13. Entire Agreement.  This Agreement, together with the Plan and any other agreements incorporated herein by reference, constitutes the entire obligation of the parties with respect to the subject matter of this Agreement and supersedes any prior written or oral expressions of intent or understanding with respect to such subject matter (provided, that this Agreement shall not supersede any written employment agreement or other written agreement between the Company and the Participant, including, but not limited to, any written restrictive covenant agreements). Notwithstanding the foregoing, Section 6(a) hereof hereby supersedes any non-competition and/or non-solicitation provision set forth in any previous Award Agreement under the Plan between the Company and the Participant.  The Participant represents that, in executing this Agreement, he does not rely and has not relied upon any representation or statement not set forth herein made by the Company with regard to the subject matter, bases or effect of this Agreement or otherwise.
14. Amendment.  This Agreement may be amended as provided in the Plan.
15. Waiver; Cumulative Rights.  The failure or delay of either party to require performance by the other party of any provision of this Agreement will not affect its right to require performance of such provision unless and until such performance has been waived in writing.  Each right under this Agreement is cumulative and may be exercised in part or in whole from time to time.
16. Counterparts.  This Agreement may be signed in two counterparts, each of which will be an original, but both of which will constitute one and the same instrument.
17. Notices.  Any notices required or permitted under this Agreement must be in writing and may be delivered personally or by mail, postage prepaid, addressed to (a) the Company at InnerWorkings, Inc., 600 West Chicago Avenue, Suite 850, Chicago, IL 60654, Attention: Corporate Secretary and (b) the Participant at the Participant’s address as shown on the Company’s payroll records, or to such other address as the Participant, by notice to the Company, may designate in writing from time to time.
══════════
> [Set exercise]: Reproduce the agreement excerpt above word for word, beginning at the words "17. Notices.  Any" and stopping after the words "writing from time to time.".

> [Rows of pointing data]:
══════════
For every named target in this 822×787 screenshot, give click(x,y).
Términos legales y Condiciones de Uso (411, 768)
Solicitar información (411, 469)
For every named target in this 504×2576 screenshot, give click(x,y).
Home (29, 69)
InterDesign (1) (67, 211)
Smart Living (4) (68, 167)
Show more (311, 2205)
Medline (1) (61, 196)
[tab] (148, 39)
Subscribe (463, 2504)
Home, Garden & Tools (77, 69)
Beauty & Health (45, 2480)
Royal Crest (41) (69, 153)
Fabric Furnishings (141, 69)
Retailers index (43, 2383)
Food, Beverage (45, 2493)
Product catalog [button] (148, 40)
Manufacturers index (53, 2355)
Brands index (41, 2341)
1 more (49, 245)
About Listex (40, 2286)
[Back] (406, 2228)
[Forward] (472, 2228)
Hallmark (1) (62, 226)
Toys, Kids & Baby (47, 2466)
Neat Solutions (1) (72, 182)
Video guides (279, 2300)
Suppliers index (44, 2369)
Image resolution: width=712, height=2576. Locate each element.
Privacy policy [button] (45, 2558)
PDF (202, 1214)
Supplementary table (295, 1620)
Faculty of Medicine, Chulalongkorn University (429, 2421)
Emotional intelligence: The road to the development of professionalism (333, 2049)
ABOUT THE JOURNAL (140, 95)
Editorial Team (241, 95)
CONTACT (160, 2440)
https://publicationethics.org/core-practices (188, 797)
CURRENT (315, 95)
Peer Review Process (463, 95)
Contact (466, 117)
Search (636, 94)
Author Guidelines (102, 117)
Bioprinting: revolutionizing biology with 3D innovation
══════════
> [Worked solution]:
17. Notices.  Any notices required or permitted under this Agreement must be in writing and may be delivered personally or by mail, postage prepaid, addressed to (a) the Company at InnerWorkings, Inc., 600 West Chicago Avenue, Suite 850, Chicago, IL 60654, Attention: Corporate Secretary and (b) the Participant at the Participant’s address as shown on the Company’s payroll records, or to such other address as the Participant, by notice to the Company, may designate in writing from time to time.